Further, the inconsistent nature of Committee membership detracts from its potential status as a public body. See Arditi v. Governor’s State Equity Council, OM 21-32 (“the Council submits that it does not have a fixed membership … in making the determination as to whether an entity is a public body, the nature of its membership is another factor to take into account, which here supports the non-public nature of the Council”).The Committee agendas support the same, as they do not indicate regular membership but instead list “Invited Attendees.” The Complainant argues that the Committee consists of “RIAC officials and elected and appointed Warwick City officials” but provides no evidence as to specific membership and whether those members are consistently in attendance. In fact, the Complainant indicates that only one individual represents the City of Warwick at these meetings, stating that he “observed [the] Warwick City Council President … announcing that he delegated [Warwick City Councilman] Howe with the responsibility to represent the City of Warwick at … Committee meetings … ‘let him (Mr. Howe) handle those meetings.’”


Weighing these factors, we find that on balance the Committee is not a public body under the OMA. As such, the OMA does not apply to the Committee, and we find no violation. We note, however, that the OMA is a floor and not a ceiling. Even if an entity is not legally obligated to comply with the OMA, we encourage entities to adopt the types of measures set forth in the OMA when it is appropriate to do so to increase transparency.



Although the Office of the Attorney General will not file suit in this matter, nothing within the OMA prohibits an individual from instituting an action for injunctive or declaratory relief in Superior Court. See R.I. Gen Laws § 42-46-8(c). The OMA allows the Complainant to file a complaint within ninety (90) days from the date of the Attorney General’s closing of the complaint or within one hundred eighty (180) days of the alleged violation, whichever occurs later. See id. Please be advised that we are closing this file as of the date of this letter.
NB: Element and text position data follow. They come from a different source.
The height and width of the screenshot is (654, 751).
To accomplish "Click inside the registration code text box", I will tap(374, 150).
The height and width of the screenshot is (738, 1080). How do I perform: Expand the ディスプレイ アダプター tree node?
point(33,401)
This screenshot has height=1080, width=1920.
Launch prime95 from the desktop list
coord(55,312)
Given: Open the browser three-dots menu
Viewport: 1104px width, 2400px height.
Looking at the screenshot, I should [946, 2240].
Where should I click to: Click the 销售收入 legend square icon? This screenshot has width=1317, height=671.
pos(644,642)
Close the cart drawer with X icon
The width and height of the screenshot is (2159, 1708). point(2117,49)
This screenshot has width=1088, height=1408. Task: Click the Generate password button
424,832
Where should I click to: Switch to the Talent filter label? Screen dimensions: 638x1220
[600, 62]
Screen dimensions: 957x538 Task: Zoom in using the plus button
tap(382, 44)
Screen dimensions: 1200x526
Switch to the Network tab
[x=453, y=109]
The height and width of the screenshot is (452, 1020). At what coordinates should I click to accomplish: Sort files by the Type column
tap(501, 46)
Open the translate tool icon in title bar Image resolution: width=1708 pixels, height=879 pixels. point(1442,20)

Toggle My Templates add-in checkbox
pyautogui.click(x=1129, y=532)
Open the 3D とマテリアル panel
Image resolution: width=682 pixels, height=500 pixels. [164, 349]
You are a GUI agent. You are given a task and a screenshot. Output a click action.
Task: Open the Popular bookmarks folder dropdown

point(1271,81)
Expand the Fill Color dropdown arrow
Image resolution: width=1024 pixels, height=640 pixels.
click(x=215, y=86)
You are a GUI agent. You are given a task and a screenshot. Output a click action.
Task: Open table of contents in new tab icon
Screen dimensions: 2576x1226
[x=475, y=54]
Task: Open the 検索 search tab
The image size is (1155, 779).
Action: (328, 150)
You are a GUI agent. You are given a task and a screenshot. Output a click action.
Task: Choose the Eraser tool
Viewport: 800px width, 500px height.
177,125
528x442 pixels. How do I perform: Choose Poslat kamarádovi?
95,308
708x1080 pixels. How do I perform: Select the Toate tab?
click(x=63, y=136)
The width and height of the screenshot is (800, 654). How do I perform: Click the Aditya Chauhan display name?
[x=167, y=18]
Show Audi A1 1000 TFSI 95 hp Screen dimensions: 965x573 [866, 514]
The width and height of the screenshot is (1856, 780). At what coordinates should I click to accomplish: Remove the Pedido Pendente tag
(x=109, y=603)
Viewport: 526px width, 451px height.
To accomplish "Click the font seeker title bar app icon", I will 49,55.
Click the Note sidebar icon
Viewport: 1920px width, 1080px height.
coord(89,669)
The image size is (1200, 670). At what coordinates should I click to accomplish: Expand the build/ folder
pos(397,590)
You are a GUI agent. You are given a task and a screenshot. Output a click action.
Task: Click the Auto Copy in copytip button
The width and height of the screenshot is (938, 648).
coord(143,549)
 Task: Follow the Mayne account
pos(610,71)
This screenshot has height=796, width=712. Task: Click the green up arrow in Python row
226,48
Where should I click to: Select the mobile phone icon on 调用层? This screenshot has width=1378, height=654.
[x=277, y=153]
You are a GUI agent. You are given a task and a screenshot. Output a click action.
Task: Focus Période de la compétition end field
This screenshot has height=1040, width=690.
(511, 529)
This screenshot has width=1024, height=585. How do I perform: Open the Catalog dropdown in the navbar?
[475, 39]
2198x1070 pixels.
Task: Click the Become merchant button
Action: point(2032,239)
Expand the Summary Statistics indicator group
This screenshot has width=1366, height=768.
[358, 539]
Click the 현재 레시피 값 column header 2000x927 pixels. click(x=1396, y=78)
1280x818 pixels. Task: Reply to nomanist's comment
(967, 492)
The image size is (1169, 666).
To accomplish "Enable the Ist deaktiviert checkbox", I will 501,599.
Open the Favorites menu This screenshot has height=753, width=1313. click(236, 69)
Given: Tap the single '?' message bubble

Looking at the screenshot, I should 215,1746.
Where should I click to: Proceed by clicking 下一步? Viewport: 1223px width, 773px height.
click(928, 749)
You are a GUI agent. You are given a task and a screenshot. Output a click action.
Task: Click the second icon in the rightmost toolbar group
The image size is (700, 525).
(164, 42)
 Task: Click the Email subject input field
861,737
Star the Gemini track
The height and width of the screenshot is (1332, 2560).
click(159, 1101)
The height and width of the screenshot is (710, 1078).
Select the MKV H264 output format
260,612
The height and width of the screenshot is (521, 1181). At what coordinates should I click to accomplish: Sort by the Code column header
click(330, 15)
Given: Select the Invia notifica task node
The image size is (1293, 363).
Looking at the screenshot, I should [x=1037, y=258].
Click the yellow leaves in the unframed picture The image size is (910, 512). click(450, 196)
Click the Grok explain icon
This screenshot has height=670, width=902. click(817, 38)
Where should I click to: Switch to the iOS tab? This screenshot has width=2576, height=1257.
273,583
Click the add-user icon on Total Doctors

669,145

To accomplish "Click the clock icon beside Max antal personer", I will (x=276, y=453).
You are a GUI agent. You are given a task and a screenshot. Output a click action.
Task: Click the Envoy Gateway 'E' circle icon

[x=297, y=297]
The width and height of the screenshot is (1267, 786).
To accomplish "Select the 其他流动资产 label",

We thank you for your interest in keeping government open and accountable to the public.






/s/ Adam D. Roach

Adam D. Roach

Special Assistant Attorney General





[1] “RIAC Committee” is a term utilized by the Complainant but not adopted by RIAC. RIAC refers instead to “certain meetings,” and does not acknowledge the existence of a separate public entity. For ease, we will refer to the assemblage in question as the “Committee.”

[2] The Complainant does not assert that RIAC itself, or any other public body, has violated the OMA through these meetings, only that the “Committee” is subject to and in violation of the OMA. As such, we will limit our analysis to the actions of the Committee.

[3] The Complainant makes other references to Committee actions being subject to ratification by a public body, including: “[the Committee] supported [a] resolution for the City Council’s review,” “the [Committee] meetings findings (sic) … are reported out to either the RIAC Board, the Warwick City Council, or both,” and “[a Committee member] took this initiative forward to the Warwick City Council … presenting what he wrote up of the findings of the [Committee].”

[4] The Complainant also concedes that the Committee is exempt from the requirement to file meeting minutes with the Secretary of State, noting “[the Complainant] agrees that the [Committee] does not presently fall under that provision of electronic transmission of minutes.” See R.I. Gen. Laws § 42-46-7(d).